▼

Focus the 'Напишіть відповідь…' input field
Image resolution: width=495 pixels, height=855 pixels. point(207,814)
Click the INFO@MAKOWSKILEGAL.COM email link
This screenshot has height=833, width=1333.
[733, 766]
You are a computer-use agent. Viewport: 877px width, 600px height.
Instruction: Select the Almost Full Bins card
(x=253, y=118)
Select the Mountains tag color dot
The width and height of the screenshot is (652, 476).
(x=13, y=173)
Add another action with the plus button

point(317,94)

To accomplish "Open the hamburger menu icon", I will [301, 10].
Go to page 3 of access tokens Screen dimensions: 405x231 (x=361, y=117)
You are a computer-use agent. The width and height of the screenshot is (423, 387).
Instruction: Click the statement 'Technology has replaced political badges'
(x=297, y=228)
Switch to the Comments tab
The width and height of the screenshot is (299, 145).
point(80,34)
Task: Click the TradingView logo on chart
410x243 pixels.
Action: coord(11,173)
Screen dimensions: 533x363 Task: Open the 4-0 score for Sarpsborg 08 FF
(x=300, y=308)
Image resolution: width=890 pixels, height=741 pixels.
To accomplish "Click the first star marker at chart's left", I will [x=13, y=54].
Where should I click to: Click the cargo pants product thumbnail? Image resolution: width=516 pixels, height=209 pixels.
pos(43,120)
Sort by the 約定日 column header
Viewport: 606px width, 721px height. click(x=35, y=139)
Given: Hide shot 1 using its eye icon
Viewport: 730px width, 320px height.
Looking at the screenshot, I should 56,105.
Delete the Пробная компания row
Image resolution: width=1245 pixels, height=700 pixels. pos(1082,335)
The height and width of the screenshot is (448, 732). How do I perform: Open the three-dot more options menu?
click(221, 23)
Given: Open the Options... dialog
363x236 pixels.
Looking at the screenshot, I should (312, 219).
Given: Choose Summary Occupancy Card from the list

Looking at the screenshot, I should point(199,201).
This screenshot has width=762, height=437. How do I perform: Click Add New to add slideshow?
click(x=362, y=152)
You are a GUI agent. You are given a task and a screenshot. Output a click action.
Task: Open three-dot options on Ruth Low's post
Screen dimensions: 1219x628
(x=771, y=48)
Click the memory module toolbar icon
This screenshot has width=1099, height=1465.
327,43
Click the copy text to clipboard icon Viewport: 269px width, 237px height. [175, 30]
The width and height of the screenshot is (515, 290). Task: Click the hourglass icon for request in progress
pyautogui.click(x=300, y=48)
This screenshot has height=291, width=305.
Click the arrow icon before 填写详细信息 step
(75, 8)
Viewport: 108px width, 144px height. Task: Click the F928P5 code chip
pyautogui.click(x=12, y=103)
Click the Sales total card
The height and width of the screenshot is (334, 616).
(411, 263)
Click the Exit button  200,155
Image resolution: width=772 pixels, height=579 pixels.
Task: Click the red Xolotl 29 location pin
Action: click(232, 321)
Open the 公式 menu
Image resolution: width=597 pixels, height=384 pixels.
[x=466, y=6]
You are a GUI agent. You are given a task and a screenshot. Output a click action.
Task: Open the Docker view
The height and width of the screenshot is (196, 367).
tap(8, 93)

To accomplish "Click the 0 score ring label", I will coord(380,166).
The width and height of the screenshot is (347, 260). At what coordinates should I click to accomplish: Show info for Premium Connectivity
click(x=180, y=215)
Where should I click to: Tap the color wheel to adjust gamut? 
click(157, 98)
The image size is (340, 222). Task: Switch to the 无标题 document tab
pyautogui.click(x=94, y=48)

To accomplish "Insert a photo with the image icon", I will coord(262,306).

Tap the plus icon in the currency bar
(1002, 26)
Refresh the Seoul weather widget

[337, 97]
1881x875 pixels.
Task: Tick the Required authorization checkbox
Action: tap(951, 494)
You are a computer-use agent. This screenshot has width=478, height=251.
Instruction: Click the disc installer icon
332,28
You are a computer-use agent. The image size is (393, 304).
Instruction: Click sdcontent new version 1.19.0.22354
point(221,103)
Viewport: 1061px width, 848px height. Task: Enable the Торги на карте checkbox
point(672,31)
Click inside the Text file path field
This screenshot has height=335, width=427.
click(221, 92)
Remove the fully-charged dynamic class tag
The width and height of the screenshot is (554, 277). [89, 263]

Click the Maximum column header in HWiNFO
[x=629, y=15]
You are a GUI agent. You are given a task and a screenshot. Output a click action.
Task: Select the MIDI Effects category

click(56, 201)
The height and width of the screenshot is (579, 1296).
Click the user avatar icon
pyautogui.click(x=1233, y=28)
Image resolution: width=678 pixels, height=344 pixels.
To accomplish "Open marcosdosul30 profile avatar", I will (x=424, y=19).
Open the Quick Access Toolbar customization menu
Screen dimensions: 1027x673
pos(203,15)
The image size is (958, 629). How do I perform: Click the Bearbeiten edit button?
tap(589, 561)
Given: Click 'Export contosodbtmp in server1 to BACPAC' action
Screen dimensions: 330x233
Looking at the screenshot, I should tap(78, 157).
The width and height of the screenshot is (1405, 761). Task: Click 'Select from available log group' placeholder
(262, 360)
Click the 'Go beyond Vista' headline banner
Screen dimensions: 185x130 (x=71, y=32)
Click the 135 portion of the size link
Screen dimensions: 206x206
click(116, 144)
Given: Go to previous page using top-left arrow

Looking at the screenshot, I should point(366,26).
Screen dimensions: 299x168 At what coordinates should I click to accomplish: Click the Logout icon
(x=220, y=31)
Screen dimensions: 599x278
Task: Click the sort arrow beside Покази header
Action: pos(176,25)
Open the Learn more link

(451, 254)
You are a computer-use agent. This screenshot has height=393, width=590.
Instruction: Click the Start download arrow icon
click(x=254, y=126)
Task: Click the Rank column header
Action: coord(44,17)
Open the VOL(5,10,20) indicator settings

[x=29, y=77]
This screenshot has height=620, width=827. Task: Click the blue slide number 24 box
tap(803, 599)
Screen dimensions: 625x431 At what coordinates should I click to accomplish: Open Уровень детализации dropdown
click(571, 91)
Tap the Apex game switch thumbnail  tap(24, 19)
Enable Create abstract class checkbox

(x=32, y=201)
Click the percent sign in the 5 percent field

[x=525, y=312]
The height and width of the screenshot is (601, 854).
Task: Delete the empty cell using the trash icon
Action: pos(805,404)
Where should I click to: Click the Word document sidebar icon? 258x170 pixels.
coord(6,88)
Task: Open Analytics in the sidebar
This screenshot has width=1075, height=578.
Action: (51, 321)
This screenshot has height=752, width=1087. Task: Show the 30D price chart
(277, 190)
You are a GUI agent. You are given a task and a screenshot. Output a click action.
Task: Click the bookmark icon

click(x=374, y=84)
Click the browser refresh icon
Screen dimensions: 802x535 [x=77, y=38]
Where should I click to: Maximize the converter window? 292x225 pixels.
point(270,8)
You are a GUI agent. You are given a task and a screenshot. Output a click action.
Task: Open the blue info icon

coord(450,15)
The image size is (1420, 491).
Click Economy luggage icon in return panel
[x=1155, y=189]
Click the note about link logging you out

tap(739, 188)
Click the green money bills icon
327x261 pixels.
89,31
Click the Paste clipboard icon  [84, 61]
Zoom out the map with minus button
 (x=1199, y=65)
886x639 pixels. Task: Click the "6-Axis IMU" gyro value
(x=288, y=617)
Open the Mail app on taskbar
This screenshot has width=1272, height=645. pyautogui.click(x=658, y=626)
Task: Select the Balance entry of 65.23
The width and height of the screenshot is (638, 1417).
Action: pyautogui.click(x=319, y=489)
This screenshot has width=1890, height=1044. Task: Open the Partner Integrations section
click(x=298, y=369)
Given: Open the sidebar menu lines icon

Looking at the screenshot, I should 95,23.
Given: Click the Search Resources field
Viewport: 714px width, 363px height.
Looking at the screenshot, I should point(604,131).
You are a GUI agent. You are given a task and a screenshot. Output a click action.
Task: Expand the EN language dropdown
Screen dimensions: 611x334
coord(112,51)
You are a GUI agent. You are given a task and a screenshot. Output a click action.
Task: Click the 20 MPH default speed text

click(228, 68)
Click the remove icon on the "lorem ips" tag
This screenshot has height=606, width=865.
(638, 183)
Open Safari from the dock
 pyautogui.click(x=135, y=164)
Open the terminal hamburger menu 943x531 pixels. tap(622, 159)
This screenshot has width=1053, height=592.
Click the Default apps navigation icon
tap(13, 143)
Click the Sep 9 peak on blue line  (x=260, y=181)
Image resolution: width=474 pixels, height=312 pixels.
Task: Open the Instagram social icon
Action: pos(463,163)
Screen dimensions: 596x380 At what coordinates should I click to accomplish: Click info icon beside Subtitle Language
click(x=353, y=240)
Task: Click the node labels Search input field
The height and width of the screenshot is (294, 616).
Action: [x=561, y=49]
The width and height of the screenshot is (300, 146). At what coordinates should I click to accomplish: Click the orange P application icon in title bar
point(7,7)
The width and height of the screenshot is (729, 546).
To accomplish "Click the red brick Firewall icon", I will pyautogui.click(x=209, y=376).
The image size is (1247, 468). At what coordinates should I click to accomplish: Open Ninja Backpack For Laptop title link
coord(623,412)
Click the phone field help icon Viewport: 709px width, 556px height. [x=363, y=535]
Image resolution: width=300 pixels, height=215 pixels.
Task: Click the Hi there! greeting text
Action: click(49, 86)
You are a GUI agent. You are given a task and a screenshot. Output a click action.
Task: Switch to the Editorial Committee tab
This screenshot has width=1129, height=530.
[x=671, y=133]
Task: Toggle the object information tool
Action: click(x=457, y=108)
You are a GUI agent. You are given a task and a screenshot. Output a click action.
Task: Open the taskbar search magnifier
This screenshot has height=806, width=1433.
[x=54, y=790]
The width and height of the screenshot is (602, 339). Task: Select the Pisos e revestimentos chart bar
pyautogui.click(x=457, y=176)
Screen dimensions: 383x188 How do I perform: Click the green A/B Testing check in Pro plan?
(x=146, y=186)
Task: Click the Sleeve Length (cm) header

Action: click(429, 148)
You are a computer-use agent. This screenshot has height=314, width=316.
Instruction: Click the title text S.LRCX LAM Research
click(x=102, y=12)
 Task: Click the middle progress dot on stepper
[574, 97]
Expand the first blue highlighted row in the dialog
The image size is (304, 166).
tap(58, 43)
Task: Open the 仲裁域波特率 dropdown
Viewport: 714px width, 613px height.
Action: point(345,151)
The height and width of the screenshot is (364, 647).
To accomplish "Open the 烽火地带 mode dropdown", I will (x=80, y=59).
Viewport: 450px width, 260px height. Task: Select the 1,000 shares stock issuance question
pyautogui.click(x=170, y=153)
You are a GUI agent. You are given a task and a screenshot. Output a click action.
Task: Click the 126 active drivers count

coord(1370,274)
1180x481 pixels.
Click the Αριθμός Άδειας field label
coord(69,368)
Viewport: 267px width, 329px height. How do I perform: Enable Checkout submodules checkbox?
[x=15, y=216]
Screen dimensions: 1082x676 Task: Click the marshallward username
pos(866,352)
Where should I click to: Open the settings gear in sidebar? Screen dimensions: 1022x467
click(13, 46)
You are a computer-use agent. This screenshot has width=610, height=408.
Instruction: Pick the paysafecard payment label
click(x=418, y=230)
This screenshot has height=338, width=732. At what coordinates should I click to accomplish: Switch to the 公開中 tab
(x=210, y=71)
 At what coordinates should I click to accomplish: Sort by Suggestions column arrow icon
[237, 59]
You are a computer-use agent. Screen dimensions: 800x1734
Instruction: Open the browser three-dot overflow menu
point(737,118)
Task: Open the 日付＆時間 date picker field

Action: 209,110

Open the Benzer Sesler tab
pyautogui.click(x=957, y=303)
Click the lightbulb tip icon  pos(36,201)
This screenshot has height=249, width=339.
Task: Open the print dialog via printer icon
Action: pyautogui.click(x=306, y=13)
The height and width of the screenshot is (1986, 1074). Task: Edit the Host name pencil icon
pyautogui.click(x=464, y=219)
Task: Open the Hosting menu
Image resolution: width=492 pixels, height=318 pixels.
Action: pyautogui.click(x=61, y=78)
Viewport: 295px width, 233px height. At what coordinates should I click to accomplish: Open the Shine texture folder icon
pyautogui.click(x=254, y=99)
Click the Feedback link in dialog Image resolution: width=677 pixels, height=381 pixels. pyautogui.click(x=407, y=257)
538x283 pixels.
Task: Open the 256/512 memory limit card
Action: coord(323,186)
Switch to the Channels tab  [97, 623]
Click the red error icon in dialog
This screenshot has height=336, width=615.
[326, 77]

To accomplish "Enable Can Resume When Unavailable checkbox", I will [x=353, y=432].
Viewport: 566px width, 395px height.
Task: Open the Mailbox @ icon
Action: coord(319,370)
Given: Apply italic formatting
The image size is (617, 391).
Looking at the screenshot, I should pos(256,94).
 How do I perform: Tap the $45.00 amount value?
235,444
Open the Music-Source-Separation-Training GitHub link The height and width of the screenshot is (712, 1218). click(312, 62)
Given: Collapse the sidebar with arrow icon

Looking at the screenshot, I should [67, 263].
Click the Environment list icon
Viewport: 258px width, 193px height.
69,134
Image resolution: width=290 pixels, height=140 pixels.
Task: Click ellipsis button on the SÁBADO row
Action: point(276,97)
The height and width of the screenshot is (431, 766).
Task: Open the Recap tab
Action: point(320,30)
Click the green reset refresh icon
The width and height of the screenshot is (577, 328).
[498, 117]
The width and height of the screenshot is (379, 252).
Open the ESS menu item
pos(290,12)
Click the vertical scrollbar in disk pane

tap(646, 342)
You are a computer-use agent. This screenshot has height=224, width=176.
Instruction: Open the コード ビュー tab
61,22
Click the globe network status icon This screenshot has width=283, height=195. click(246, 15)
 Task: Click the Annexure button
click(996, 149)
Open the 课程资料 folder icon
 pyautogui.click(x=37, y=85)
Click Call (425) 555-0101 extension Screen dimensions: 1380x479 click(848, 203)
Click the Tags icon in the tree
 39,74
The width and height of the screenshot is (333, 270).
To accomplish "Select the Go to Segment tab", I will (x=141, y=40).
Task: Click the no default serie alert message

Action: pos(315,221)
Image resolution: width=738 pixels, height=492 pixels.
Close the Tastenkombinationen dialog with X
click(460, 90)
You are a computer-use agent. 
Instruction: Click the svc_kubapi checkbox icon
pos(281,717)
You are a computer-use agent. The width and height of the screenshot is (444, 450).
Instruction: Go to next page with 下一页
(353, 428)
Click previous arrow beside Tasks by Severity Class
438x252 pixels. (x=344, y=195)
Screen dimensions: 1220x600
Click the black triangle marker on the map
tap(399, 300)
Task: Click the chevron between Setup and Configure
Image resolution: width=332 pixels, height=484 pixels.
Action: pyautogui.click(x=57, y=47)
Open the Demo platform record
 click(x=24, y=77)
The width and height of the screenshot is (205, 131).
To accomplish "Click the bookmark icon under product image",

▲

**Work order:** Wherever the string "Expand" shows up in the material, copy the line that holds it.

**Output for this task:**
Task: Expand the EN language dropdown
Expand the first blue highlighted row in the dialog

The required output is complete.